◆ Objectif de l'exercice ◆
Rédigez la suite de l'extrait sur la T2A et les carrières hospitalières, après sa dernière phrase.

Quant à la T2A, elle est certes inflationniste. Et empêche de réfléchir à la pertinence des soins. Chiffre donné depuis quelques années, 30 % des actes de soins ne sont pas pertinents (examens complémentaires, biologiques, radiologiques ou même certains actes chirurgicaux). Pour autant, pour quelle alternative ? Le budget global ne marchait pas. Quant à la Rosp pratiquée dans le libéral, s'il s'agit de s'occuper de patients diabétiques, on le pratique déjà. Mais ce travail comme le parcours de soins restent à analyser. Quant aux 35 heures évoquées par le président, il ne concerne que les professions non médicales, et on ne comprend pas ce qu'il y a derrière. C'est un sujet important auquel on peut réfléchir, mais qui peut donner lieu à des dérives.

Le président a abordé l'attractivité des carrières...

Là encore ce n'est pas clair. Tous les PH nommés avant 2020 ont perdu quatre ans d'ancienneté par rapport aux arrivants. Est-ce que nous allons devoir travailler jusqu'à 70 ans pour pouvoir profiter du dernier échelon ? Ces chantiers de la permanence des soins, de l'attractivité, nous demandons à ce qu’ils soient ouverts depuis longtemps, nous avons des propositions concrètes et efficaces.

Pourtant, le président a fixé quelques échéances au 1er mars ou au 1er juin...

◆ Matériel fourni ◆
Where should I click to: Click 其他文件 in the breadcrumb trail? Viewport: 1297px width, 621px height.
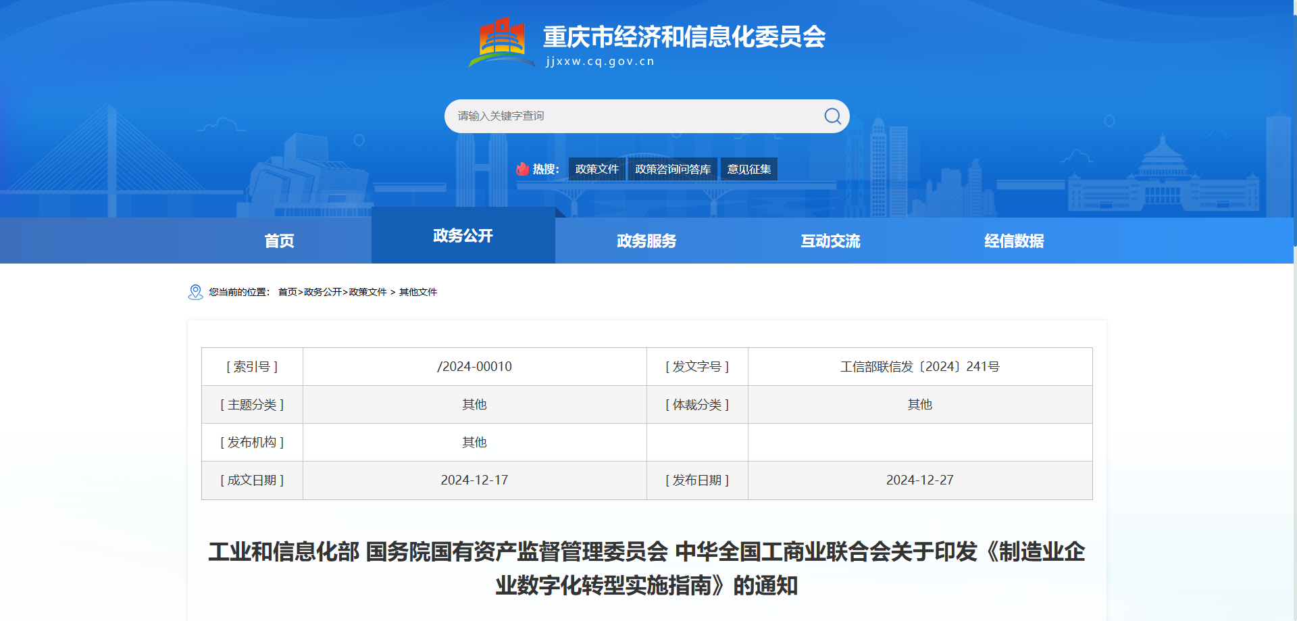click(x=417, y=292)
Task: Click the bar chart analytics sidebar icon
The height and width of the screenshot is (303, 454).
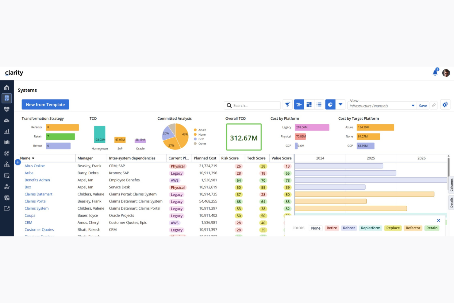Action: [x=7, y=131]
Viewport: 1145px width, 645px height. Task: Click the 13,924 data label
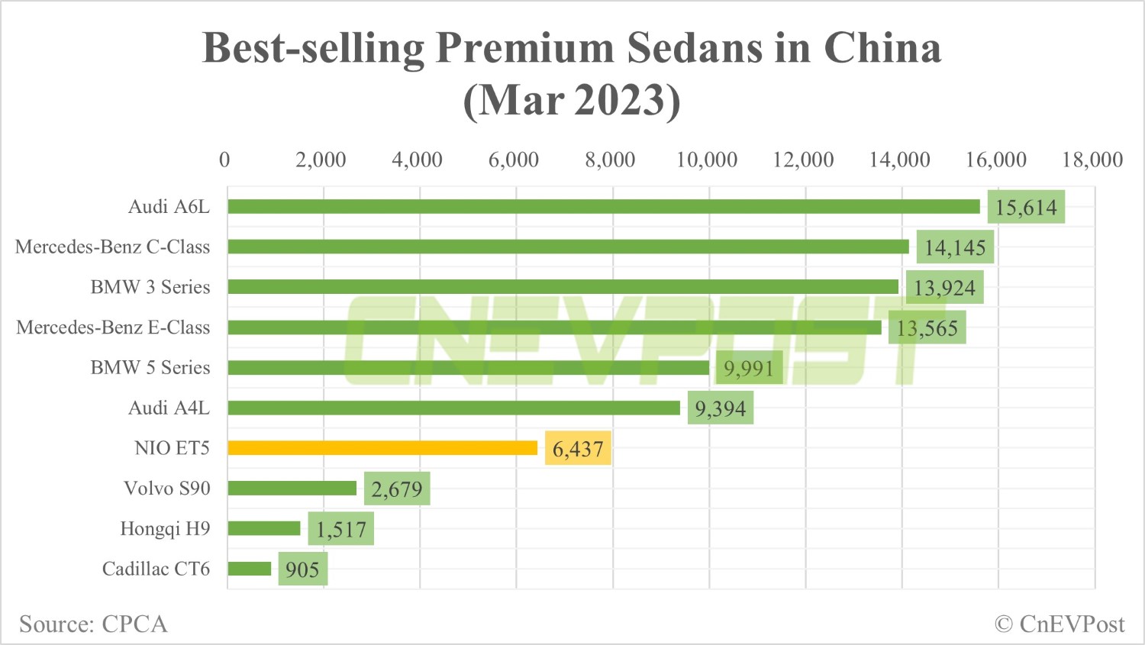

◆ Résultat attendu ◆
A. W. C'est paradoxal. J'aurais préféré entendre un délai à dix ans avec des dates intermédiaires. En fait, pourquoi les hospitaliers fuient l’hôpital[WA1]  ? Ils n'ont plus d'espoir. En témoignent les infirmiers qui arrêtent leurs études. Pour leur redonner envie, il faut leur apporter une vision à long terme. Il faut trouver des incitations pour faire en sorte que les hospitaliers qui ne font que de l'intérim reviennent dans des postes fixes. Nos politiques n'osent pas parier sur des résultats. Concernant les assistants médicaux, s'il y en a 10 000, cela ne sert que 1 médecin généraliste sur 6 (ils sont 60 000 à exercer en cabinet)[WA2] . Et si on met ces assistants médicaux dans les hôpitaux, en fait ce sont les anciennes secrétaires qu'on a délocalisées dans les pays étrangers. Les secrétaires médicales faisaient l'accueil des patients, les factures, l'explication, le parcours de soins. Bref on est en train de réinventer un métier qu'on est en train de faire disparaître.

La rémunération du travail de nuit et la permanence des soins ?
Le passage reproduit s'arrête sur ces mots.